Focusing on team dynamics is crucial for a fruitful brainstorming meeting. At the same time, it’s essential to have technology that helps the team brainstorm ideas, like using a virtual whiteboard. However, whiteboarding sessions aren’t enough to help teams go from ideation to creation. A platform, like Bluescape, allows teams to ideate using a virtual whiteboard and then move to creating content while relying on the brainstorming session’s output.

So, what skills does it take to facilitate a brainstorming session that creates positive group dynamics? And what about using technology during the meeting? Here are five facilitation techniques to help meet both needs.

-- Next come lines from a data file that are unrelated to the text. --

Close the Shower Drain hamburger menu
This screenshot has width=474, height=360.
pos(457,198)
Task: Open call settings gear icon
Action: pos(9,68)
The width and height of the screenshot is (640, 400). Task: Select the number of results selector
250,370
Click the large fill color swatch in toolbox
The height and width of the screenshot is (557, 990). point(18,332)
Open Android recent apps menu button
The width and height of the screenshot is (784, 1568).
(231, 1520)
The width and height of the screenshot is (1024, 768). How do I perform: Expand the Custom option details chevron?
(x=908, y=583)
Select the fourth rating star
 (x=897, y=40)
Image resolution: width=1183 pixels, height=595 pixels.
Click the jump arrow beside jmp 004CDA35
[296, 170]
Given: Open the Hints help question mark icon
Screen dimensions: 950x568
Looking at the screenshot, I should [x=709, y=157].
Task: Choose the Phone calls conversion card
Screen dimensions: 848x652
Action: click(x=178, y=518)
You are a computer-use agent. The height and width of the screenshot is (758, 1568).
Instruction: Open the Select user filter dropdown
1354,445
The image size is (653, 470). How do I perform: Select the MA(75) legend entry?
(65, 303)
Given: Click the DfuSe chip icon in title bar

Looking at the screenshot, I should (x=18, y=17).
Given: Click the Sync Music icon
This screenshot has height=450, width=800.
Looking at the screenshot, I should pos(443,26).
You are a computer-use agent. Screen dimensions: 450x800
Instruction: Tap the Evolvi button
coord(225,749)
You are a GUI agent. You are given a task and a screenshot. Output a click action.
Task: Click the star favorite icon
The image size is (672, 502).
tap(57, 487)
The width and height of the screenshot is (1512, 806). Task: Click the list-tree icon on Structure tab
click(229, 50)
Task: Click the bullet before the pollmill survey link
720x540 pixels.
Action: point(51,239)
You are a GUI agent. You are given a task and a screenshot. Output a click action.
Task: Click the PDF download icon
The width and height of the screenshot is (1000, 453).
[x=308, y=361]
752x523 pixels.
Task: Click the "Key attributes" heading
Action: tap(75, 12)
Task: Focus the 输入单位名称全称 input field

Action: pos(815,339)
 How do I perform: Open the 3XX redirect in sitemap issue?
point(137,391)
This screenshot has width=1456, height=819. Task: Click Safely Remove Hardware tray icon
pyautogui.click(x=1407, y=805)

Prime your team. Inspire your team before the creative session. Share a compelling quote. Or ask a question that helps your team think about the session’s purpose. Sharing compelling imagery or examples of what the team ultimately needs to create can prim the team to get in the headspace needed to brainstorm.

Send an agenda ahead of the meeting. Depending on the complexity of the problem, send an agenda between 48-hours or one week before the meeting. The more complex the problem, the more lead time the team will need to think before the meeting.

Create a safe virtual team environment. A great leader knows his or her role is to create a climate that helps people feel safe. Psychological safety, a key team dynamic, makes people feel safe to take risks without feeling insecure or embarrassed.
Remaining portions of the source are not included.